Evaluating Library Creation Efficiency
Sample preparation for the majority of NGS platforms follows a similar protocol. Genomic DNA is sheared to an appropriate size, end repaired, and in most cases A-tailed. Adapters are ligated and the final product is purified or size selected. If needed, the library will be subjected to limited amplification by PCR. Because shearing results in DNA fragments with overhangs, ends must be repaired prior to the addition of 3´ A tails or the ligation of blunt-end adapters. A-tailing of target DNA in combination with ligation to T-tailed adapters is designed to prevent the formation of chimeras and concatemers formed by self-ligation of both target DNA and adapters.
Although kits that perform end repair and tailing in a single tube are simple to use and fast, they are generally not optimized for A-tailing and will add both 3´ adenine and guanine residues at approximately equal rates. The result of inefficient tailing is a mixture of DNA with blunt, A-tailed, and G-tailed ends, and consequently, inefficient ligation of adapters and low complexity libraries.
Lucigen developed a molecular assay for end repair and tailing that allows the quantization of the efficiency of tailing and ligation. In the absence of tailing, a ladder of concatemers will be visible in the assay indicating blunt ligation. Target DNA consists of a double-strand synthetic 90 mer that must be end repaired and kinased before it is ligatable. Adapters were designed having either a T-tail or a C-tail to assess ligation to A-tailed target or G-tailed target, respectively.
Target DNA that is end repaired, but not tailed, will form concatemers when ligated. A target that is G-tailed will ligate to the C-tailed adapter. Before end repair, the target DNA will not self-ligate to form concatemers. After end repair, but prior to A-tailing, the target DNA will self-ligate and form a ladder of concatemers (Figure 1). T-tailed and C-tailed adapters will not self-ligate and will ligate only to target DNA with A- or G- overhangs, respectively.
To benchmark the optimized NxSeq™ technology, two leading NGS library kits representing two different sequencing platforms were compared using the previously described assay. In Figure 2, an ethidium bromide-stained gel demonstrates the efficiency of A-tailing and subsequent ligation to T- or C-tailed adapters for the three systems.

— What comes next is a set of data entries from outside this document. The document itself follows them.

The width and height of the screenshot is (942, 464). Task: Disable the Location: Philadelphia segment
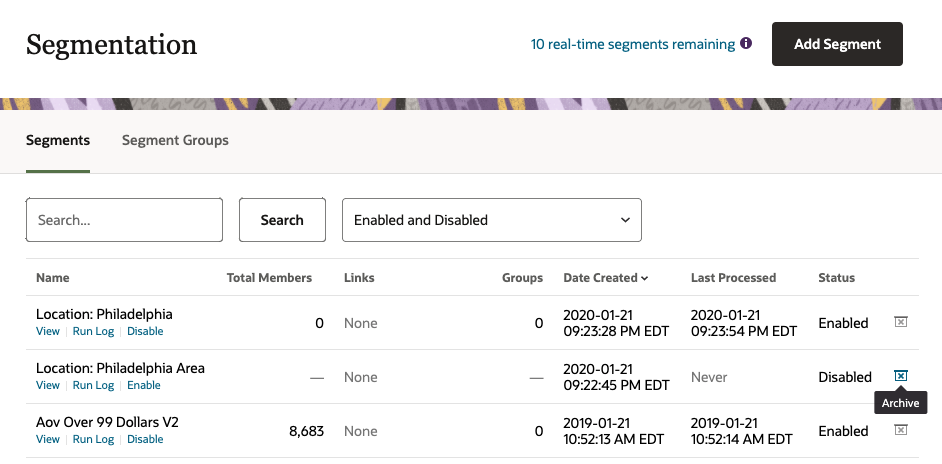(145, 332)
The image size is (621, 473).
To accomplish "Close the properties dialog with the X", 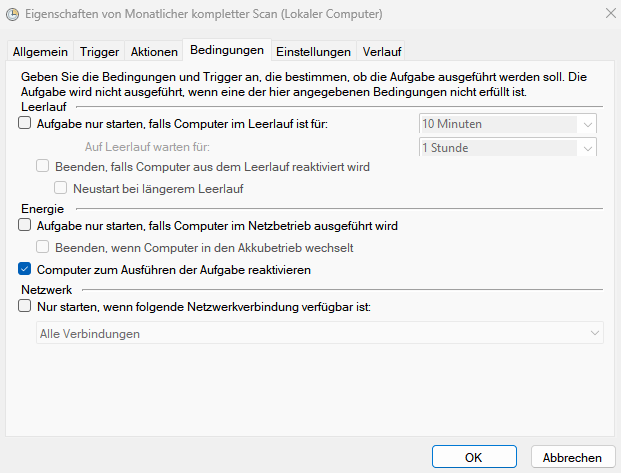I will tap(611, 13).
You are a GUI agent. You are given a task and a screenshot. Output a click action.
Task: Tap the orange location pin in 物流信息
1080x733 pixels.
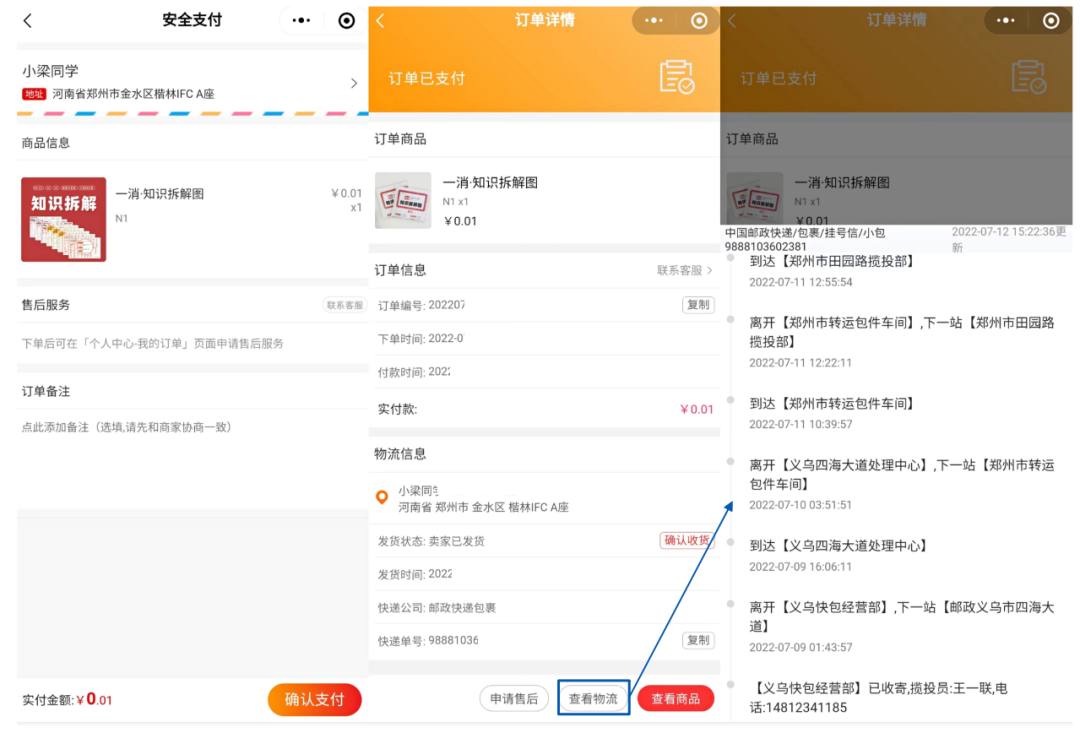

The expected products are denoted on the left side of the gel, with the blue bar representing the 90 mer target and the red bars representing ligated adapter.

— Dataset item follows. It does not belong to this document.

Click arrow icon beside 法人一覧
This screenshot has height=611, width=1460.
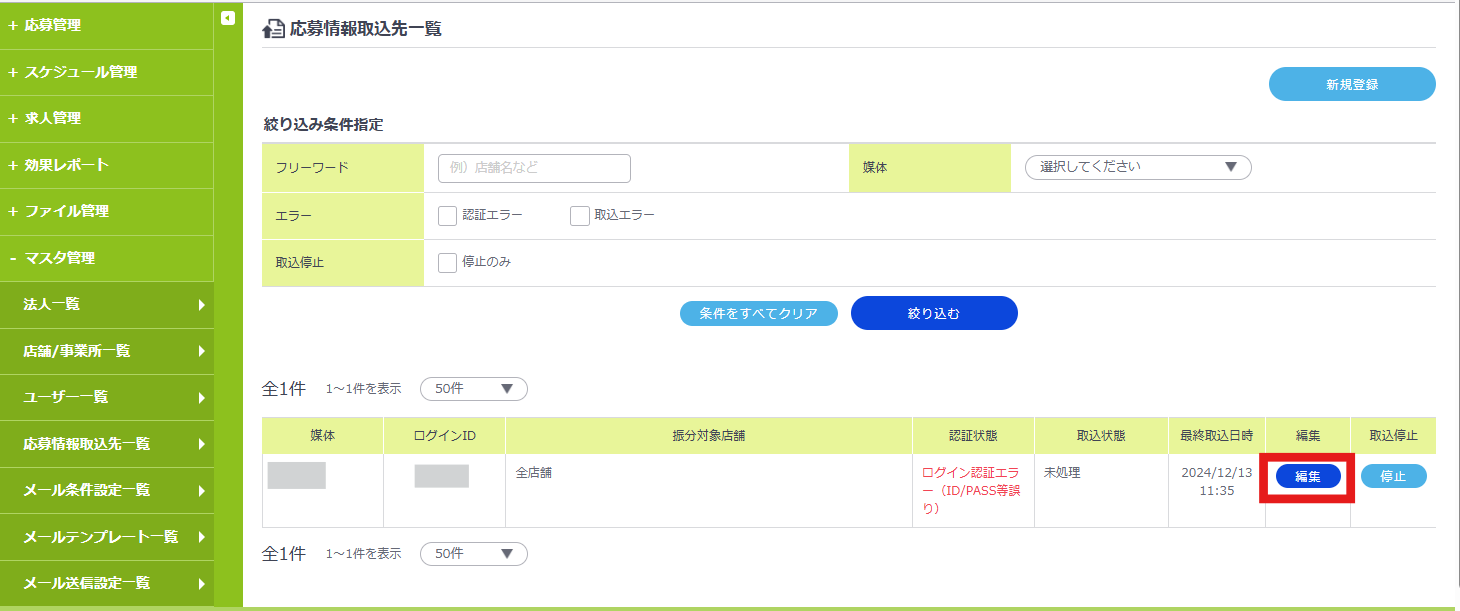click(201, 305)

If A-tailing is occurring at a higher rate than G-tailing, the intensity of the desired band in the “T-adapter” lanes should be stronger. Examination of the existing NGS library kits reveals equal amounts of A- and G-tailing, along with notable presence of bands that can only exist by the formation of concatemers and chimeras. In contrast, the Lucigen library exhibits the high efficiency of a T-tailed ligated adapter with essentially no side products (concatemers or C tails).